Tools like disassemblers and network analyzers can get information on how the malware works at this stage.
3. Interactive Behavior Analysis
To gain further insight, analysts might want to run a malicious file in an isolated laboratory system to see its effects in action.
Interactive behavioral analysis. Allows the tester to observe and understand how malware affects the system, its registry, file system, process and network activities and how someone might replicate them.
A safe testing environment can be set up by downloading virtualization software to run a guest operating system. Testing malware in a sandbox like this is also referred to as dynamic analysis.
The one great challenge with this is that malware can often detect when it is being run on a virtual machine and alter its behavior accordingly. Malware may remain dormant until certain conditions are met.

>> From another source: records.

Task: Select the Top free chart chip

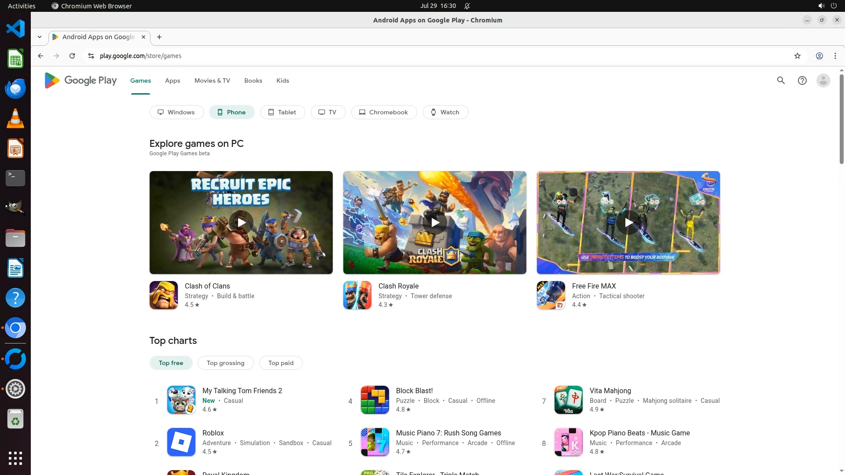Action: click(171, 363)
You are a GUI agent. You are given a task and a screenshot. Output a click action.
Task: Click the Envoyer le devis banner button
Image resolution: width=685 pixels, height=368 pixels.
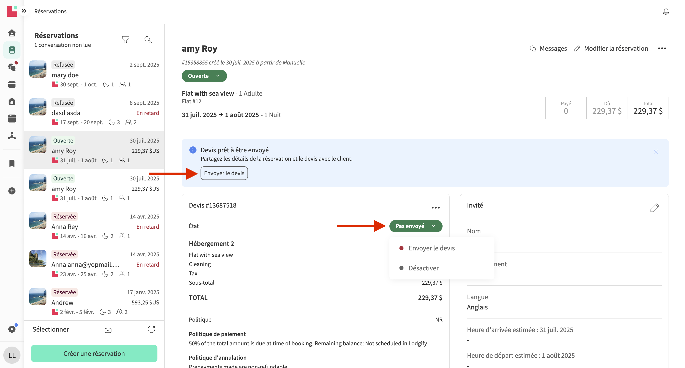pos(224,173)
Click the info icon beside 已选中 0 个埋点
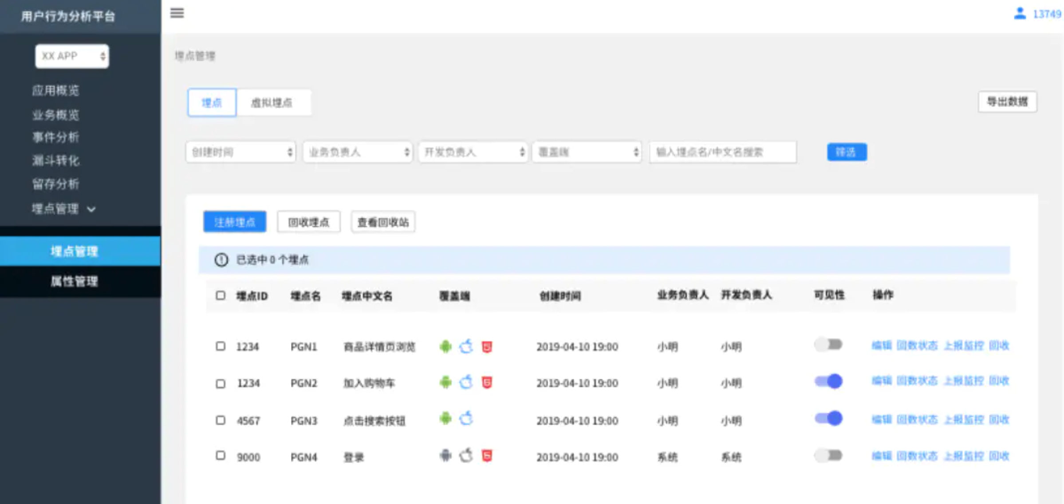The height and width of the screenshot is (504, 1064). 221,260
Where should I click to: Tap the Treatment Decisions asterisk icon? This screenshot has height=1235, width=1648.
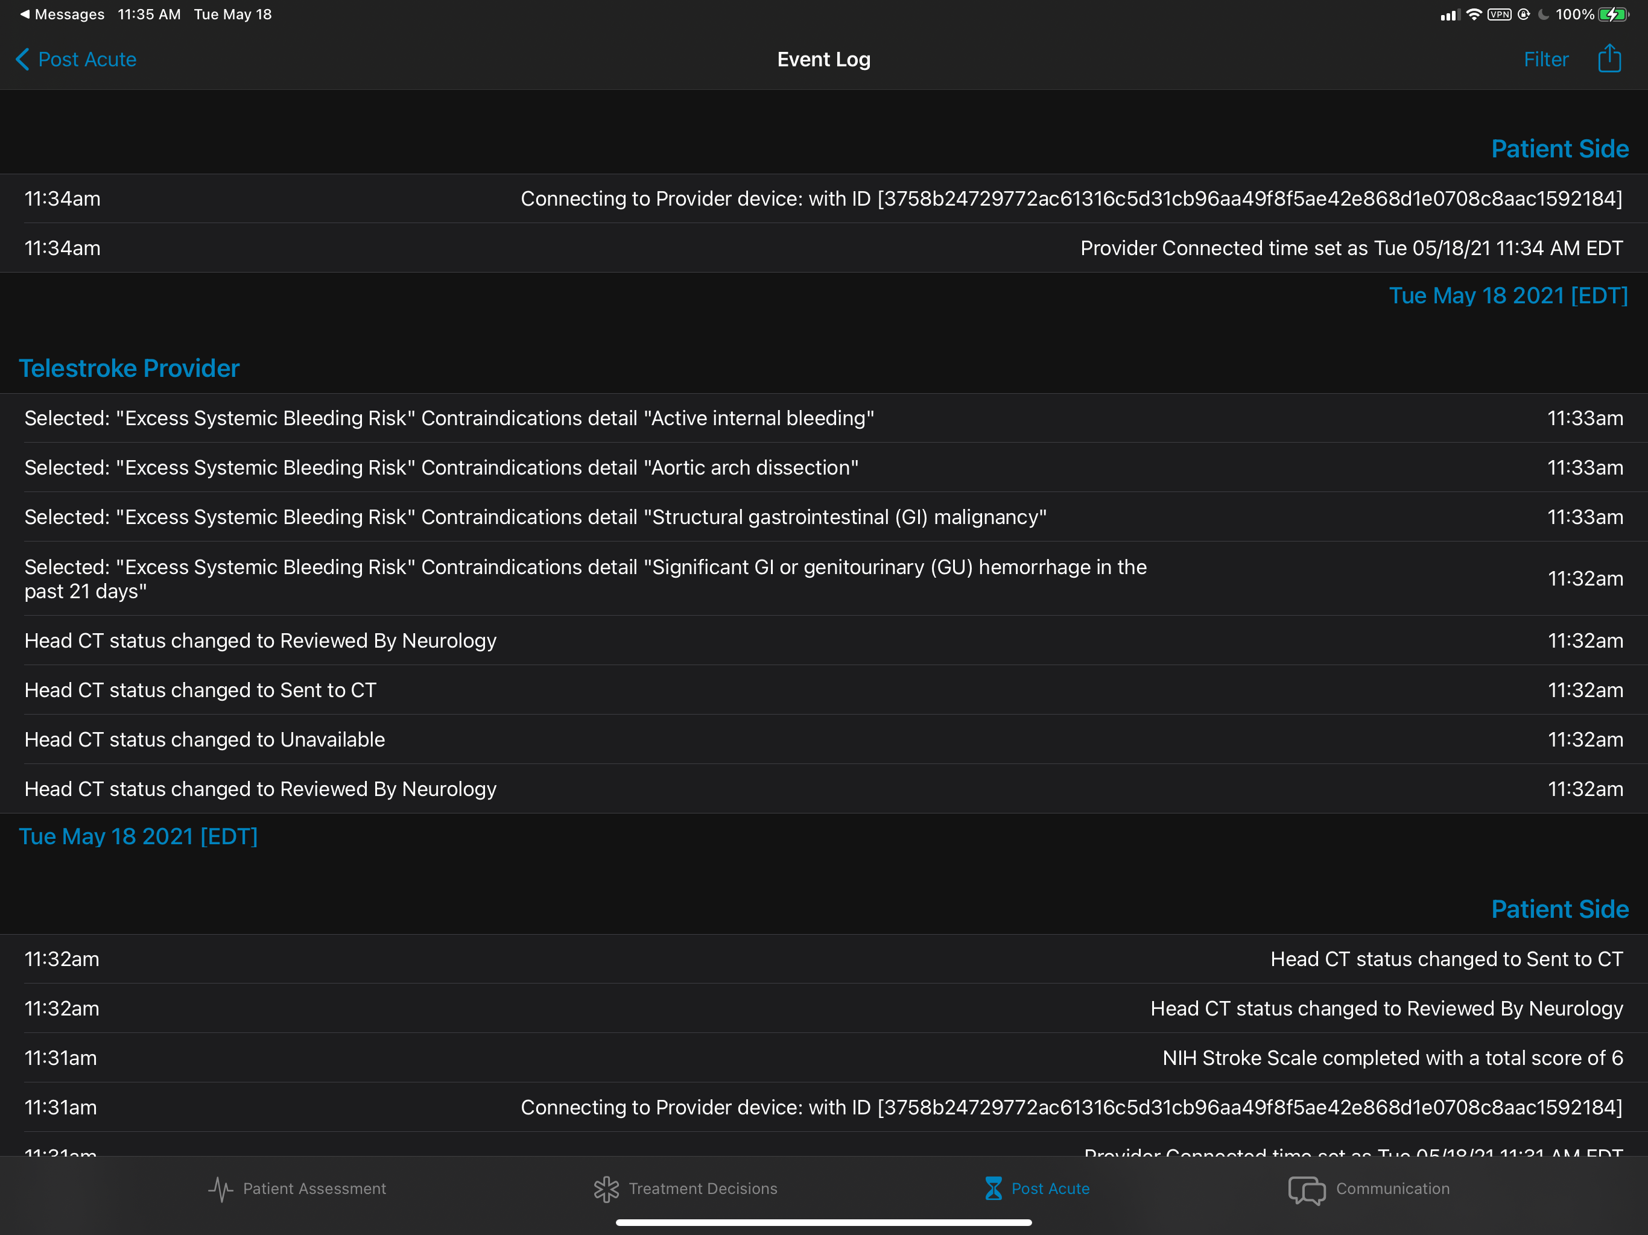click(606, 1189)
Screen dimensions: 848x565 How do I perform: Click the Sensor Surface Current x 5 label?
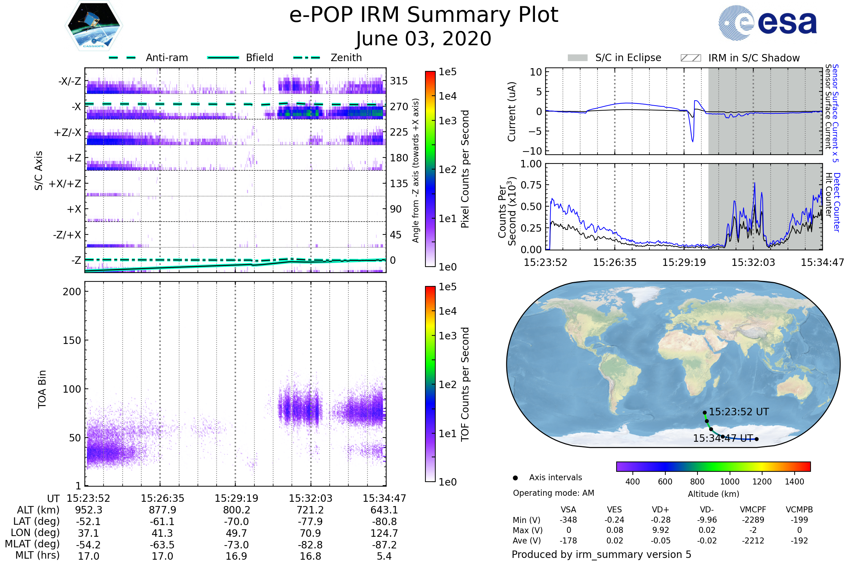coord(835,113)
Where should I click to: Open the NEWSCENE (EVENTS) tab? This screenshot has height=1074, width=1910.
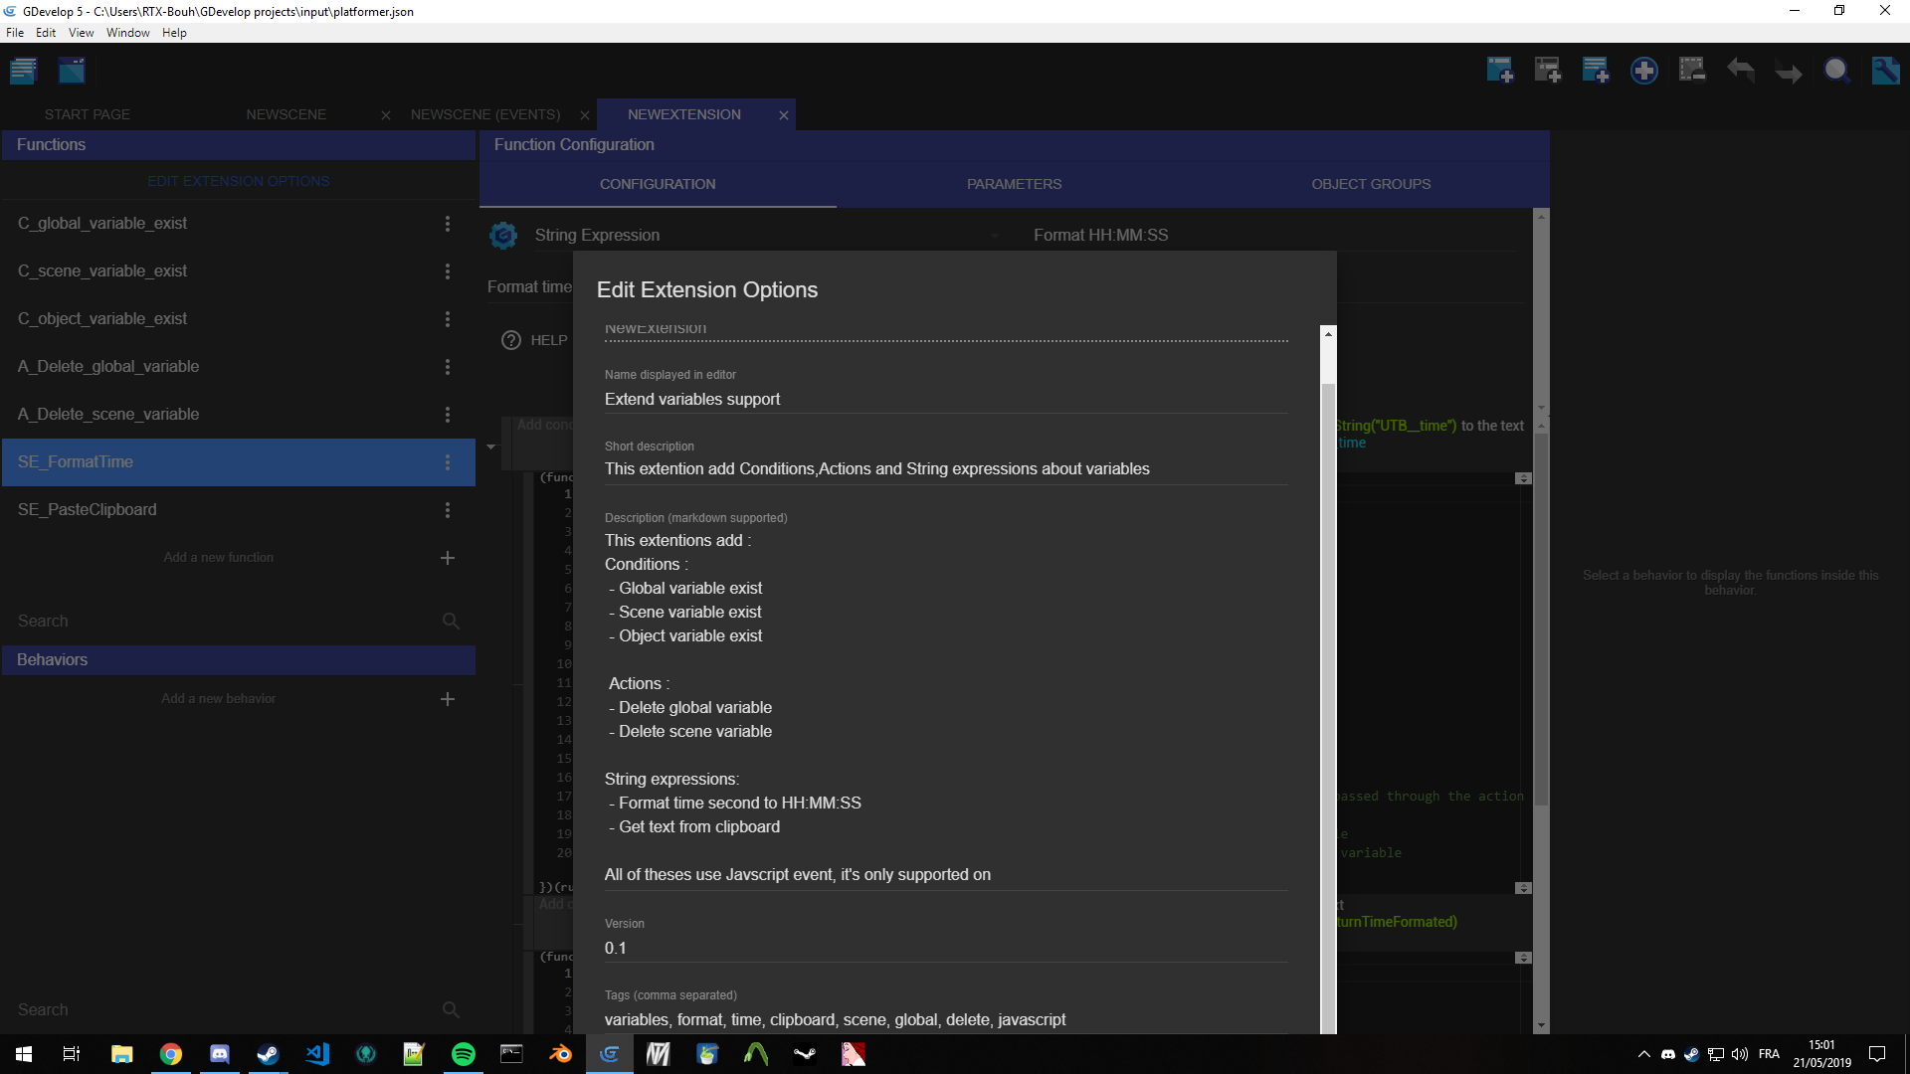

It’s possible to take a hybrid analysis approach by combining static and dynamic analysis methods.
4. Manual Code Reversing
Finally, analysts can manually reverse the file’s code and decode any encrypted data stored in the sample. This allows analysts to determine capabilities that didn’t show up during behavioral analysis and can add valuable insight to the findings.
At this stage, additional tools, like debuggers and disassemblers, are required.
Building a Malware Analysis Environment
For a malware researcher, building the right malware analysis environment is a crucial step in analyzing and investigating malware properly. This consists of downloading, installing and configuring a Windows 10 and REMnux Linux virtual machine, setting up a private network for communication between virtual machines, building a custom Windows environment with SentinelLabs RevCore Tools, and capturing traffic from a Windows 10 virtual machine.
Top Malware Analysis Tools
There are a number of different types of essential tools necessary for performing malware analysis so that you can avoid and understand cyber attacks. While many of the tools listed here are free, in a professional setting, the paid versions are highly recommended.
Disassemblers: A disassembler, like IDA Pro or Ghidra, which was developed by the National Security Agency (NSA), takes apart the assembly code instead of executing it, so that it can be statically analyzed. They also work with decompilers, which can convert binary code into native code.
Debuggers: A debugger, like x64dbg or Windbg is used to manipulate the execution of a program. This provides insights into what happens when the malware is run, and can help you to reverse engineer a malware sample to see how it operates.
It also allows analysts to control areas of the program’s memory to understand how it impacts a network.
Hex editors: A hex editor, like HxD, is a specialized editor that can open any type of file and show its contents byte by byte. This can be used to break down malware entirely and start translating its code.
Monitors: When you need to see real-time file system, Registry, and process/thread activity, you need to use an advanced monitoring tool like Process Monitor. This tool displays a process tree which will show the relationships between all processes referenced in a trace, in addition to providing reliable capture of process details.
PE Analysis: Tools like PeStudio, PE-bear and pefile are great tools to consider when looking for freeware reversing tools for PE files. They’re useful when trying to visualize a PE section layout, and can help you to detect file signatures, hard-coded URLs and IP addresses.
Network analyzers: This type of software,tells analysts how the malware is interacting with other machines. It can showcase the threat’s connections and what data it is trying to send.